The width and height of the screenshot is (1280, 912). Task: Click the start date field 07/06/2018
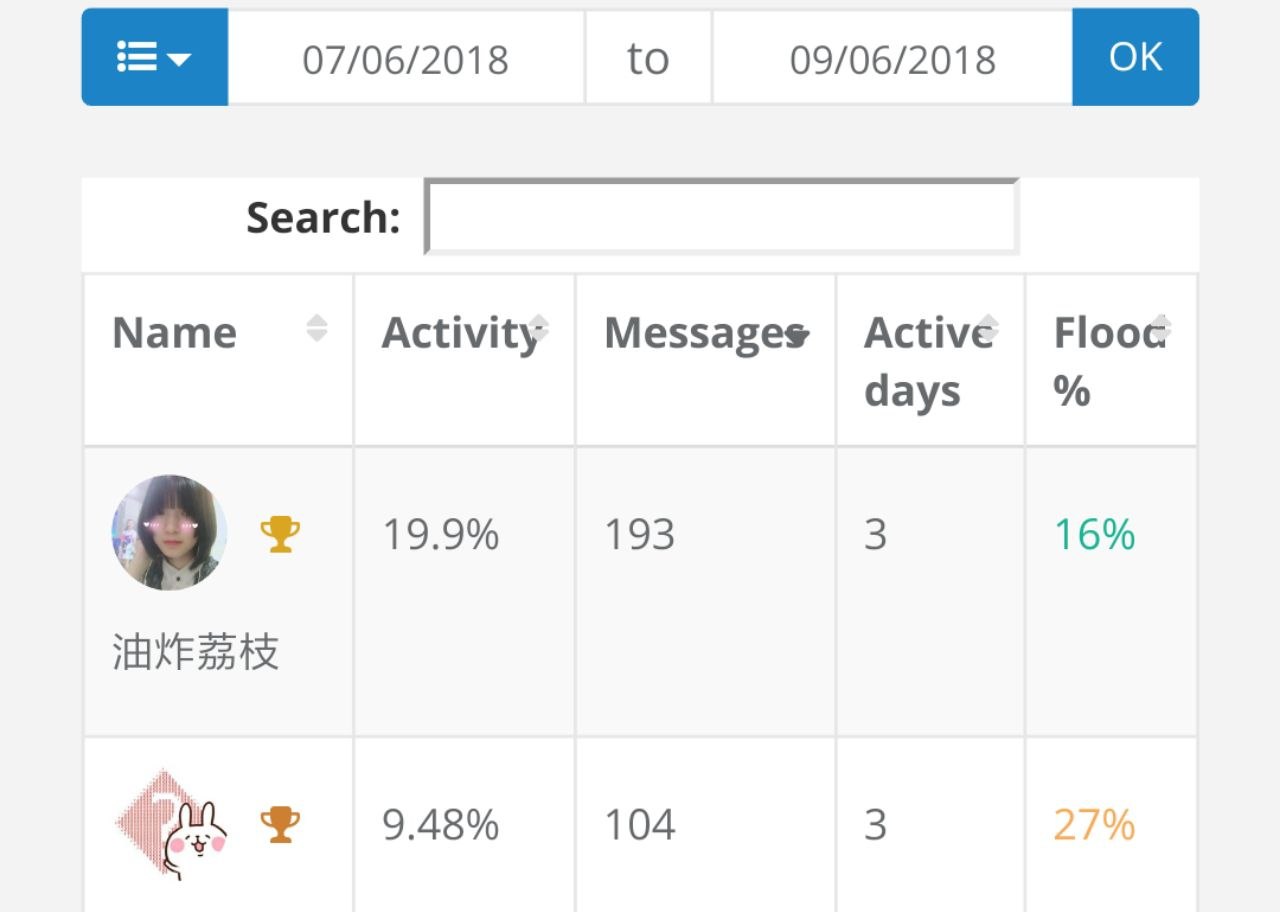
---
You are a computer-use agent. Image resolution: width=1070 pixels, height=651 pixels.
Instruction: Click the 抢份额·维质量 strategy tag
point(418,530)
---
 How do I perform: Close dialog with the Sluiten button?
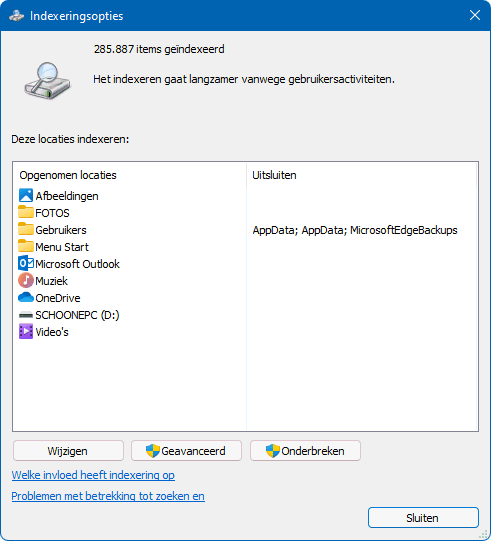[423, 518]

Your objective
Copy each line of the entries in which the string "height" is found.

Answer for this exercise
The width and height of the screenshot is (1280, 912). Task: Click the start date field 07/06/2018
You are a computer-use agent. Image resolution: width=1070 pixels, height=651 pixels.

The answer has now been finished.